One week short of 20 years since Ray was decided, the Supreme Court yesterday disavowed the reasoning in the lead opinion. Corrigan recited that Brown’s opinion “recognized a nonemergency community caretaking exception permitting residential entry,” and declared:

“[W]e conclude no such exception exists and that the Ray lead opinion was wrong to create one….[T]he United States Supreme Court has articulated the concept of community caretaking, but only in the context of vehicle searches.”
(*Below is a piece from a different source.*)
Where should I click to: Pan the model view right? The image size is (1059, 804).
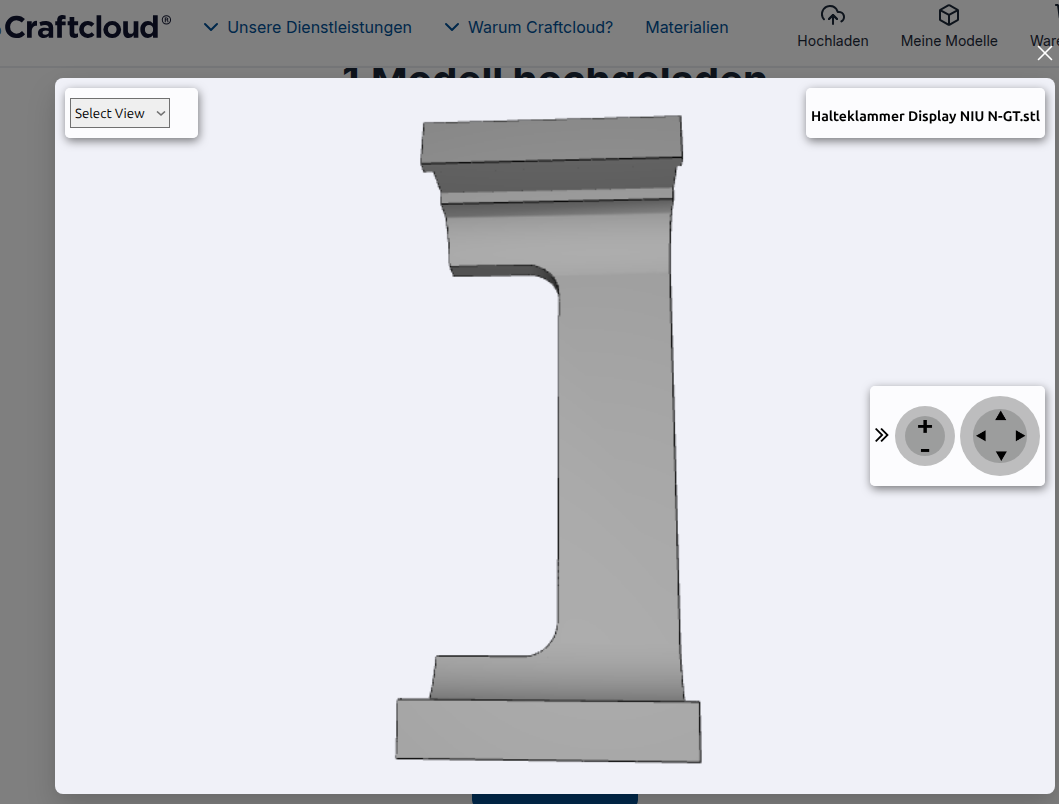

The defendant in the present case, Willie Ovieda, pled guilty to manufacturing a controlled substance and possession of an assault weapon after his suppression motion was denied. Yesterday’s opinion reverses the Jan. 17, 2018 2-1 decision by Div. Six of this district’s Court of Appeal affirming the conviction and orders a remand to the Santa Barbara Superior Court with directions that the suppression motion be granted and that Ovieda be allowed to withdraw his guilty plea.

No Exigent Circumstances

Corrigan said no emergency existed. Ovieda—who had threatened, in the presence of two friends who were in his residence, to commit suicide, twice grabbing a weapon with which to carry out the deed—had been taken outside by officers and placed in handcuffs.
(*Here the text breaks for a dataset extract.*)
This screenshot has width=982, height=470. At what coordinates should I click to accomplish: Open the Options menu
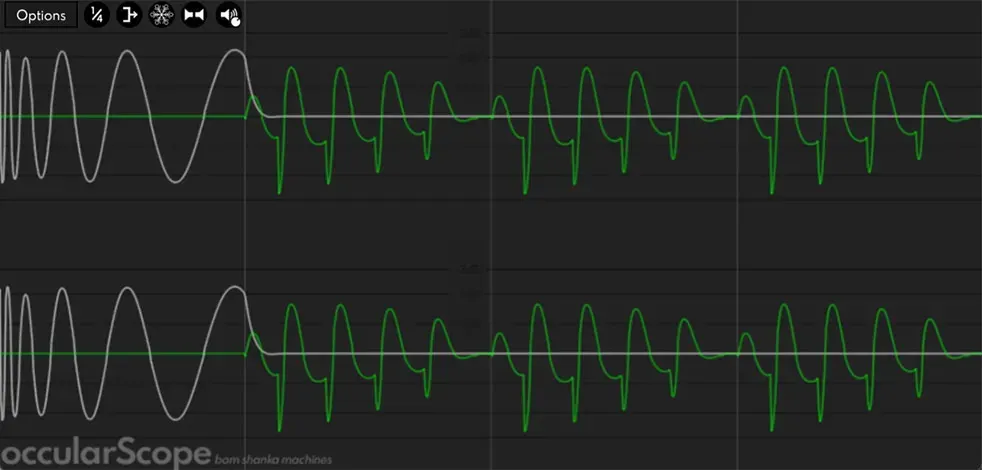(41, 15)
“The officers cited concerns that unknown persons might be in the house, and that there may have been victims or loaded firearms inside,” she wrote. “While these concerns are obviously important, the People elicited no testimony to show the officers reasonably believed they were actually in play.”

Noting that only three justices signed the lead opinion in Ray, she said that “[n]either its holding nor its reasoning constitutes binding precedent.” Corrigan pointed out that no published decision since Rayup until Court of Appeal Justice Kenneth Yegan’s majority opinion in Ovieda’s case—has applied the community caretaking doctrine outside the in a context not involving a vehicle.

The jurist set forth:

“The need to render emergency aid is a well-recognized part of the exigent circumstances exception. But it has always required that articulable facts support a reasonable belief that an emergency exists. The Ray lead opinion, having found no such facts were established, created a less demanding exception. It purported to permit a warrantless entry if some kind of police assistance might be rendered but the need was merely hypothetical.

“The Ray lead opinion’s diluted exception was not supported by our prior jurisprudence. The circumstances it describes as community caretaking do not involve nonemergency situations at all. Rather, it describes situations that could be emergencies but lack sufficient articulable facts to reasonably suggest an emergency exists.”